How to parallelize this (simple) function (?)

Hello, I’m (still) beginning with Julia. I wrote a simple (and probably quite naive) function which calculate the annual numbers of frostdays (sum of days with temperature lower than 0 Celsius).

Since this calculation is “grid-point independent”, I’d like to use parallel calculation (single machine, with lots of core (96), as shown by the Sys.CPU_CORES command). What would be the best way to do it?

Right now, the input array can be either a time x 1 , time x n or time x m x n Array.

Typical size of a matrix is like 40 000 x 5000 for 2D Array and 40 000 x 500 x 500 for a 3D Array.

Here’s the 2 methods for frostdays. Any suggestion is welcome, thanks!

function frostdays(data::Array{Float64, 2}, timeV::StepRange{Date, Base.Dates.Day})
  numYears = unique(Dates.year(timeV))
  FD = Array{Int64}(size(numYears, 1), size(data, 2))
  z = 1
  for iyear = numYears[1]:numYears[end]
    fgYear = findin(Dates.year(timeV), iyear)
    FD[z, :] = sum([isless(istep, 0) for istep in data[fgYear,:]], 1)
    z = z + 1
  end
  return FD
end
function frostdays(data::Array{Float64, 3}, timeV::StepRange{Date, Base.Dates.Day})
  numYears = unique(Dates.year(timeV))
  FD = Array{Int64}(size(numYears, 1), size(data, 2), size(data, 3))
  z = 1
  for iyear = numYears[1]:numYears[end]
    fgYear = findin(Dates.year(timeV), iyear)
    FD[z, :, :] = sum([isless(istep, 0) for istep in data[fgYear,:]], 1)
    z = z + 1
  end
  return FD  
end

Confession time: I’m having trouble following what frostdays is supposed to do absent any parallelism; I find the naming and indexing a bit confusing. Probably one of the other folks here can give you better advice.

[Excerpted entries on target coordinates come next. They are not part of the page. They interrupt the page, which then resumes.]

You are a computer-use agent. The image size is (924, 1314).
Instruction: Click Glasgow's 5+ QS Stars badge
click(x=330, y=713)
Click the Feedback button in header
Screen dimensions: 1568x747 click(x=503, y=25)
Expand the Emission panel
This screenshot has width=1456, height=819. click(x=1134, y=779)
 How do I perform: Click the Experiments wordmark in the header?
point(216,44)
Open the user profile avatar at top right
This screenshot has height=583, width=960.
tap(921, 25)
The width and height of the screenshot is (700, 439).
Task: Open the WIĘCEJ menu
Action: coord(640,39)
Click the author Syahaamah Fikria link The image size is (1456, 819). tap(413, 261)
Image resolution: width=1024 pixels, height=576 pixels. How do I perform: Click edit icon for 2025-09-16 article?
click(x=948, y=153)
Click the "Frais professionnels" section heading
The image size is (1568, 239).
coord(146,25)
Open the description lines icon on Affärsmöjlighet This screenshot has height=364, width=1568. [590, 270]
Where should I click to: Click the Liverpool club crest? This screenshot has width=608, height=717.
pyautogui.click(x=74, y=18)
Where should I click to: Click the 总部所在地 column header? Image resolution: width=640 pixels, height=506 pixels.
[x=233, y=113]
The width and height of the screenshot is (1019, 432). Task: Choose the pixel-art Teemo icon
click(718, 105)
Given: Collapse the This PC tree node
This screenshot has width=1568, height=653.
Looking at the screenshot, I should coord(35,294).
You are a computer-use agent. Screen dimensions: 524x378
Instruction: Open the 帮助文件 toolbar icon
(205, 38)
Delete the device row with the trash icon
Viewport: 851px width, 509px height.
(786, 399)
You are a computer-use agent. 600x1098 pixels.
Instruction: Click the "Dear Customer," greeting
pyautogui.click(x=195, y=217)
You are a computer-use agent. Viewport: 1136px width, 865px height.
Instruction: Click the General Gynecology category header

That said, it looks like that inner for loop is pretty amenable to Threads.@threads parallelization. See here for the documentation: docs. Each loop is independently writing a row of FD and reading from (but not writing to) data, so different threads doing each iteration in parallel shouldn’t step on each others’ toes.

I think that @evanfields is right that @threads will be the easiest solution here. Something like

function frostdays(data::Array{Float64, 3}, timeV::StepRange{Date, Base.Dates.Day})
  years    = Dates.year(timeV)
  numYears = unique(years)
  FD       = zeros(Int64, (length(numYears), size(data, 2), size(data, 3)))

  Threads.@threads for i in 1:length(numYears)
    idx = searchsortedfirst(years, numYears[i]):searchsortedlast(years, numYears[i])
    Base.mapreducedim!(t -> t < 0, +, view(FD, i:i, :, :), view(data, idx, :, :))
  end
  return FD
end

should give some parallelism if you run Julia with JULIA_NUM_THREADS=96 julia (or more likely JULIA_NUM_THREADS=48 because of hyperthreading). I’ve tried to reduce the allocation in the loop body because it can be a bottleneck.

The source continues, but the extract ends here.